After hip replacement surgery, most patients are excited to get back to their normal routine. A hip replacement gives you a new lease on life! However, to make sure you get the most out of your hip replacement, you’ll want to start a regular exercise routine as soon as possible. Working with your doctor you will decide on a physical therapy plan to help speed up your recovery.

Returning to Normal Activity
The first question all patients ask after their hip replacement surgery is “when can I return to normal activity?” The key to a speedy and safe recovery is regular exercise. Proper exercise after surgery can help improve bone growth, muscle strength, cardiovascular health, balance and endurance. This means you can start enjoying life with your new hip sooner.

However, it’s important to know when it’s ok to start exercising, and to avoid doing too much too soon.

The First Three Weeks
The first three weeks after surgery are vital to your recovery. You will be working on getting your pain under control, but also performing exercises that focus on hip movement, standing and walking.
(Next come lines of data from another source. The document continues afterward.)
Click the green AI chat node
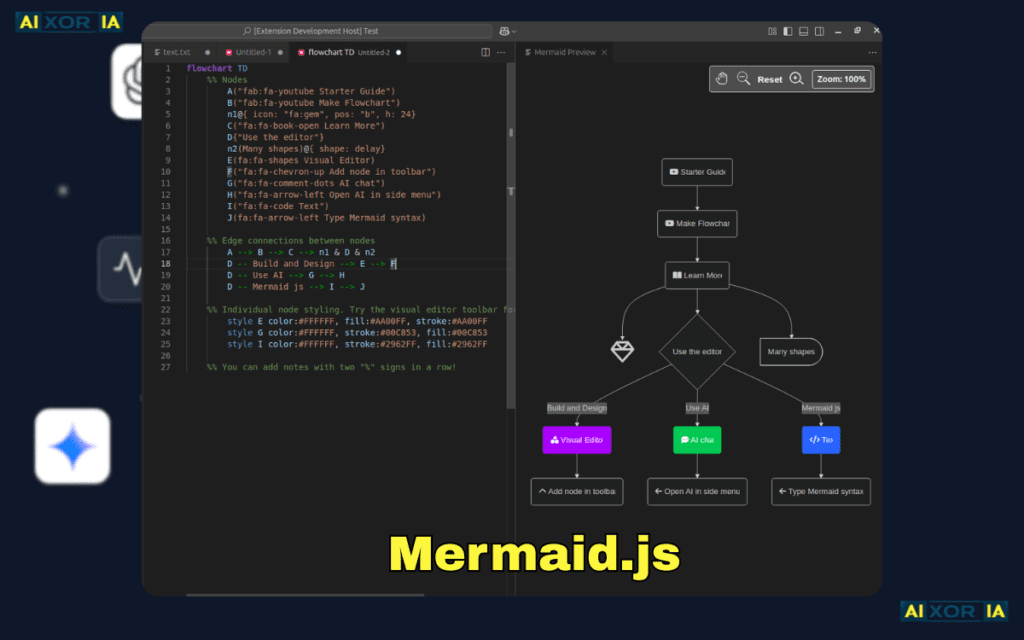Image resolution: width=1024 pixels, height=640 pixels. [x=697, y=440]
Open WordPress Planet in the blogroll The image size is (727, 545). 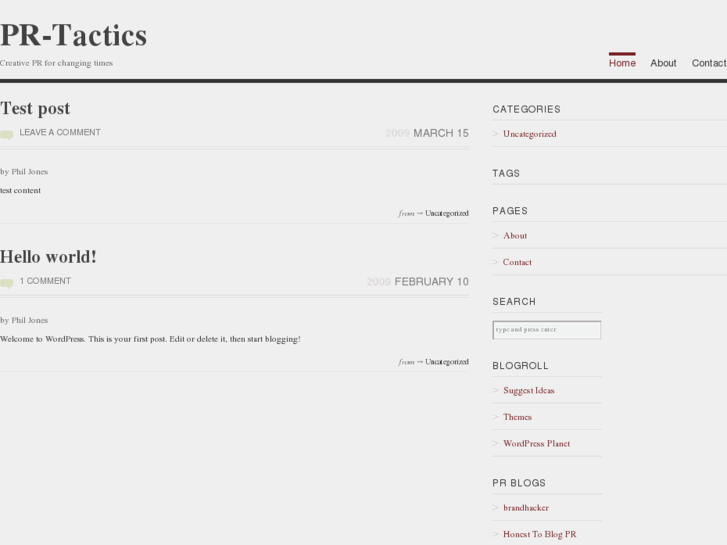pyautogui.click(x=536, y=443)
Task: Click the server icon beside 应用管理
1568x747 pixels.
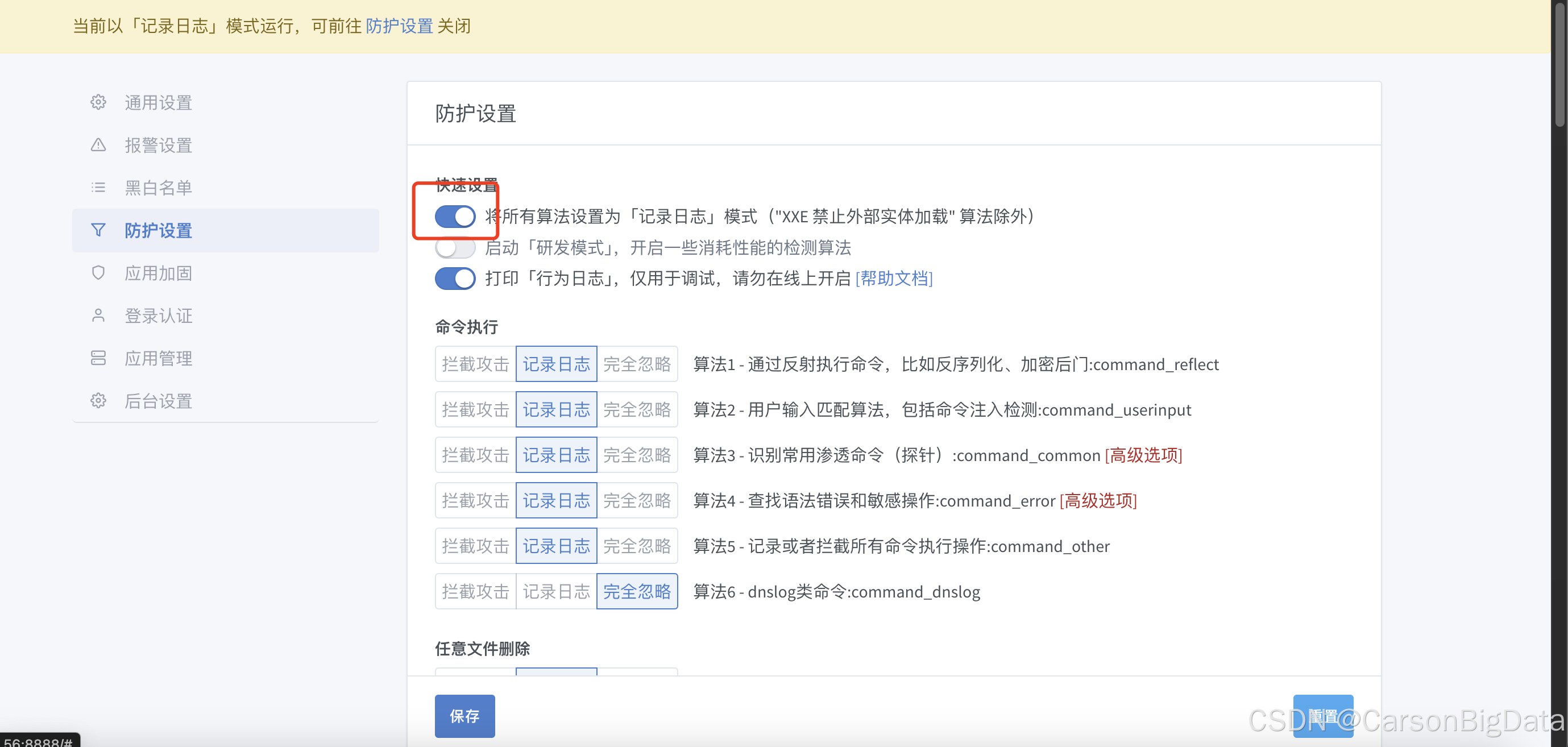Action: click(98, 358)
Goals for the End of Week 3
You should:

  1. Be able to get in and out of bed or a raised chair by yourself.
  2. Be able to go up and down stairs with the help of a cane.
  3. Be able to walk around your home while using a walker or cane.

Exercise
For the first few weeks, most exercises you perform will either be lying down or sitting in a chair. You don’t want to put too much pressure or stress on your hip just yet. You’ll start off with low impact, simple stretches. These are done to help reduce swelling and lower your risk for blood clots.

These exercises will include:

  • Foot and Ankle Pump: Lay on your back with your feet elevated above your heart. You can use a pillow or a cushion to elevate your feet. Make sure your feet and ankles are dangling off the edge of the pillow so that they have free motion. You’ll then pump your ankle up and down, without moving your leg. You should repeat these 10 times every hour or as often as recommended by your physical therapist.
  • Knee Straightening: Recline on your bed and place a large pillow or cushion under your knee. Lift your foot up while you straighten your knee. Once your knee is completely straight, lower your leg down. Repeat these six to eight times.
  • Weight Shift: Stand upright, with your feet shoulder-width apart. Use your lower buttocks; shift your body weight from one leg to the other, keeping both feet on the floor at all times. This is a very small motion, you should not be moving too much.

These are just some of the exercises you may do after your hip replacement surgery. Your physical therapist will go over all of the exercises and stretches you should perform daily.